Further, Bush’s hand-appointed tax commission last week offered some exceedingly controversial remedies _ eliminating deductions for state and local taxes, for example, and minimizing deductions for mortgage interest and charitable contributions.
As a result, the commission’s work received a cool reception, at best. In one of the week’s understatements, Republican Sen. Charles Grassley, chairman of the Senate Finance Committee, said some of the provisions “are bound to be politically unpopular.” But some say a major tax overhaul movement has a shot over the next year or two, in part because there’s a consensus that something needs to be done to simplify and improve the federal tax system. What’s more, the proposal will give congressional Republicans something to talk about, especially with influential economic conservatives, as they launch their 2006 campaigns.
“Taxes need to be front and center in the election year,” said Grover Norquist, president of the influential Americans for Tax Reform. “And this plan gets you there.”
The tax plan signals a shift away from Bush’s first-term strategy of making major income tax cuts every year. Congress later this month is expected to consider yet another round of cuts, a $70 billion reduction package.

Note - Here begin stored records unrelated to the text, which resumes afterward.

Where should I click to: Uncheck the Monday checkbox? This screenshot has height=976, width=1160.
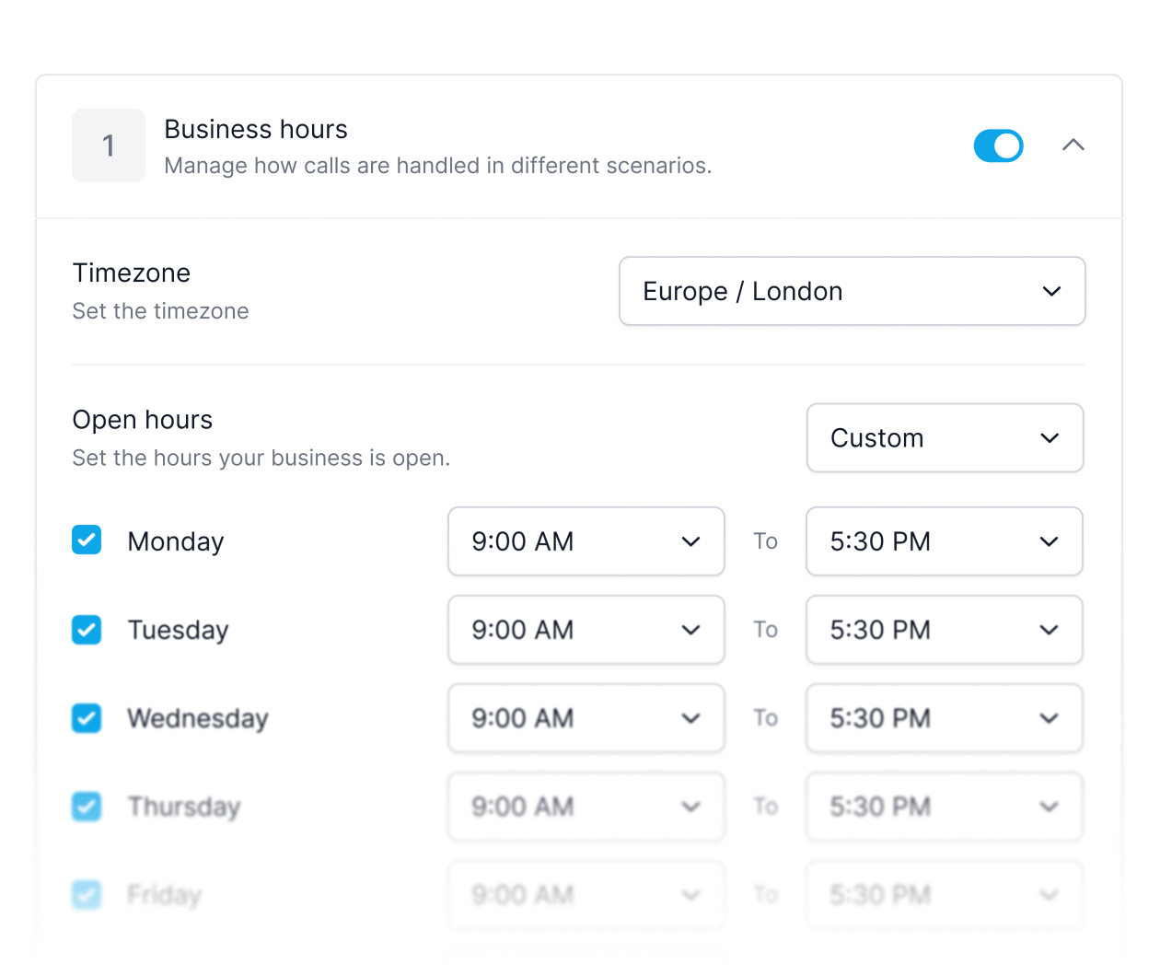pyautogui.click(x=86, y=540)
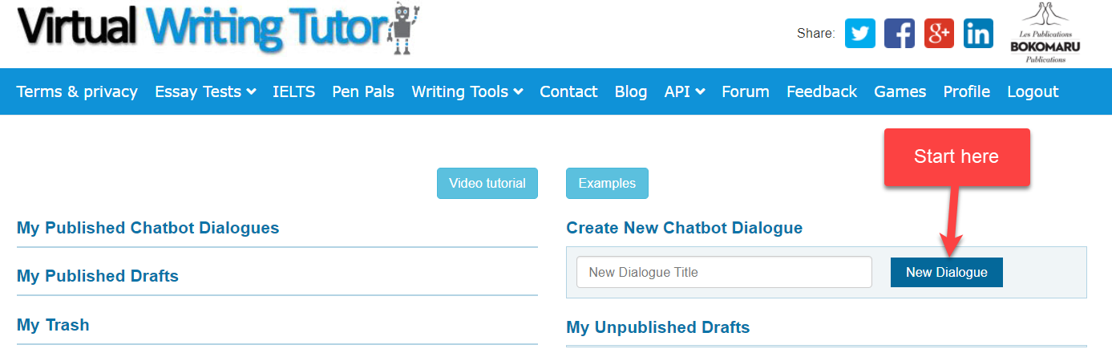The image size is (1112, 353).
Task: Open the Profile page
Action: click(x=966, y=91)
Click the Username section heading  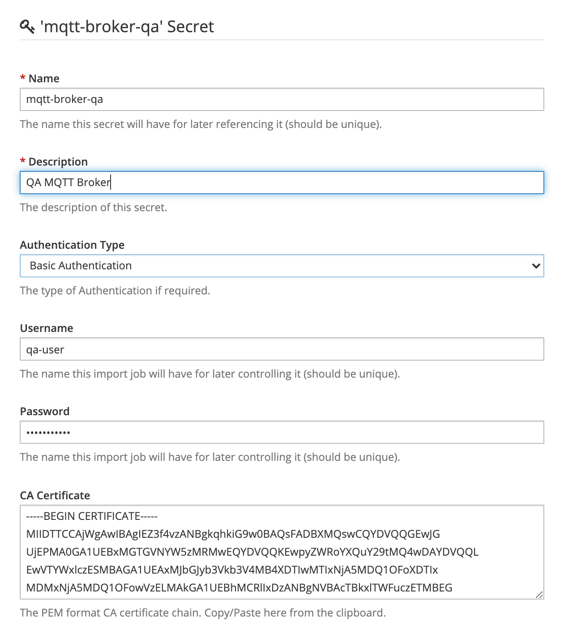click(46, 328)
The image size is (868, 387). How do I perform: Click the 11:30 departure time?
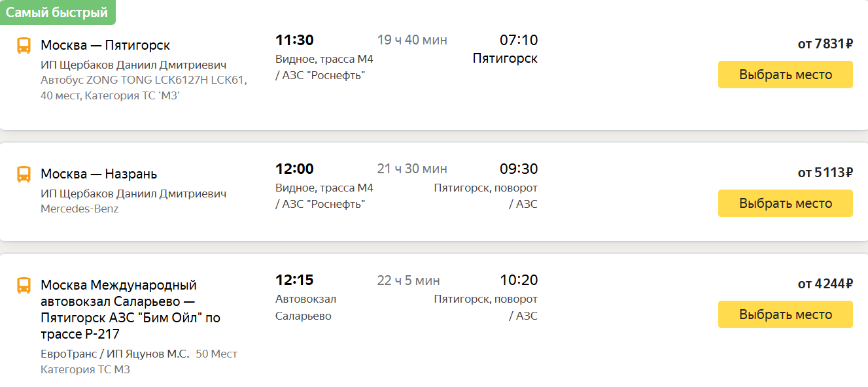[x=294, y=41]
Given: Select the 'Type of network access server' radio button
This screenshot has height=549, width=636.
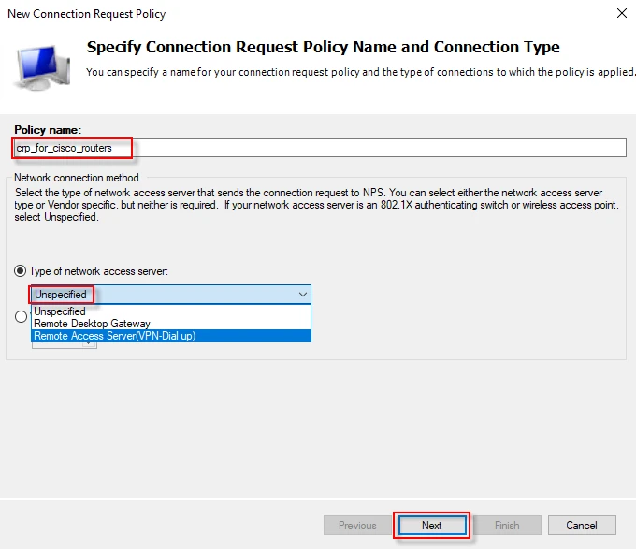Looking at the screenshot, I should (21, 271).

For all practical purposes, though, the president’s big tax-cut measures are complete, given that the country is once again borrowing hundreds of billions of dollars a year to finance deficit spending. Bush’s answer is to go to Reagan’s playbook with a tax overhaul aimed at rewarding savings and turning most taxpayers’ returns into a two-page document.
Under two separate plans advanced by the president’s commission, stock-derived capital gains and dividends would either be exempt from taxes or subject to 15 percent maximum rates. Moreover, the documents would make sweeping changes in a multitude of federally subsidized savings programs, replacing the IRA and 401(k) maze with three simple plans _ save at work, save for family, save for retirement.
Meanwhile, the proposals would wipe away or reduce dozens of tax preferences. Both would put limits, for example, on deductions taken for charitable contributions, mortgage interest payments and health insurance costs.
According to the tax commission, there would be no seismic shifts in the tax distribution based on income. Those making $100,000 or more would still pay nearly 80 percent of individual income taxes; those making less than $100,000 would pay the remaining 20-plus percent.
However, individual taxpayers could see rather large ups or downs in their tax obligations, and geography could play a big role.
California State Treasurer Phil Angelides complained in a recent letter to Gov. Arnold Schwarzenegger that, because of proposed limits on mortgage interest deductions, owners of a median-priced home in California could see their tax bill go up $4,000 a year while owners of a similar home elsewhere might see little or no increase.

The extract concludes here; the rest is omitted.